● **Work to complete**
Read the lines below. Copy out any that hold the string "will".

Stored items:
┄┄┄┄┄┄
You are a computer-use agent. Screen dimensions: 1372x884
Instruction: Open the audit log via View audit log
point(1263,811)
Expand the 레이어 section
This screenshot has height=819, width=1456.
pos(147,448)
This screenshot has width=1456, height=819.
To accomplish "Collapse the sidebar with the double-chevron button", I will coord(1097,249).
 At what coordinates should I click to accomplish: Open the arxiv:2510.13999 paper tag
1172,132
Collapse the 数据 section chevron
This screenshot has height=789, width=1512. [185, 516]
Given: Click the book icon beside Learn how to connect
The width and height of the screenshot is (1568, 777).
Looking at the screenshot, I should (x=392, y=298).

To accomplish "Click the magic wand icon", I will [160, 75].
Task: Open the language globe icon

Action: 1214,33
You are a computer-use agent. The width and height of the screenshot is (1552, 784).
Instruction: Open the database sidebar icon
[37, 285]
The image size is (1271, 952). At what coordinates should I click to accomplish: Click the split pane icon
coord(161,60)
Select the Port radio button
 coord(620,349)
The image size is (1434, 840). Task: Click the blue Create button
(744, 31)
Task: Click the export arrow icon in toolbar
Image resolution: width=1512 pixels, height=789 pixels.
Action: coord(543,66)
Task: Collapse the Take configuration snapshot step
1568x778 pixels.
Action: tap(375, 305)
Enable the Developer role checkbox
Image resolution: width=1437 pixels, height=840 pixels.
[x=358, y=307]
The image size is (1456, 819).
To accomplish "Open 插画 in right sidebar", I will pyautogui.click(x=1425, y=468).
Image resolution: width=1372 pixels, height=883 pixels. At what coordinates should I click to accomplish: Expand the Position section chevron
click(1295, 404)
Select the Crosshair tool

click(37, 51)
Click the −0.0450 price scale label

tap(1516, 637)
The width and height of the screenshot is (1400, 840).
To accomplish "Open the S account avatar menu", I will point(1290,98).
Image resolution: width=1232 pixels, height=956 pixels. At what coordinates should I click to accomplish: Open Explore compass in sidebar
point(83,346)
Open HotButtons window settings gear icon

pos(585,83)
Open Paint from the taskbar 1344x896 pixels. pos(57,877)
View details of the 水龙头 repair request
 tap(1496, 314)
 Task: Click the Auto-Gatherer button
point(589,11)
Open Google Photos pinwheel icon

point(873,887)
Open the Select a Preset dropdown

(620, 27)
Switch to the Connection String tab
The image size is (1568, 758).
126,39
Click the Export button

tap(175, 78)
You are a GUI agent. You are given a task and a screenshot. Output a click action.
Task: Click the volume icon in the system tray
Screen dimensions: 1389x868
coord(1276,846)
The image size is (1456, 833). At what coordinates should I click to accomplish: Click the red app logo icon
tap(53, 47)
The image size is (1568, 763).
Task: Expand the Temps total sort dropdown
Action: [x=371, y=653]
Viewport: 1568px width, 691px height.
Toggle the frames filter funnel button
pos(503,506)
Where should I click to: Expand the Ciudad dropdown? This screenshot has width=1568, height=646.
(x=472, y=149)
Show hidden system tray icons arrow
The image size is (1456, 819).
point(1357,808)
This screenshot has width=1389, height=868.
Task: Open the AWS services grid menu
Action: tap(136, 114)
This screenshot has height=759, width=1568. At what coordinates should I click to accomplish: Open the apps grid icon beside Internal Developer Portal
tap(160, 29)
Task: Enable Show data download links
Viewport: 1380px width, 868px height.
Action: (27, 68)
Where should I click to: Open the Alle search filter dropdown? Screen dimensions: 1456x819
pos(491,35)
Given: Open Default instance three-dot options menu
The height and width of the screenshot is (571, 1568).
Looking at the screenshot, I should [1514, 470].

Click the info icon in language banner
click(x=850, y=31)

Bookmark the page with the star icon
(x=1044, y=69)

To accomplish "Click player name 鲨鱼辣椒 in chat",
┄┄┄┄┄┄
● **Task response**
To accomplish "Collapse the sidebar with the double-chevron button", I will coord(1097,249).
To accomplish "Click the magic wand icon", I will [160, 75].
To accomplish "Open 插画 in right sidebar", I will pyautogui.click(x=1425, y=468).
To accomplish "Open the S account avatar menu", I will point(1290,98).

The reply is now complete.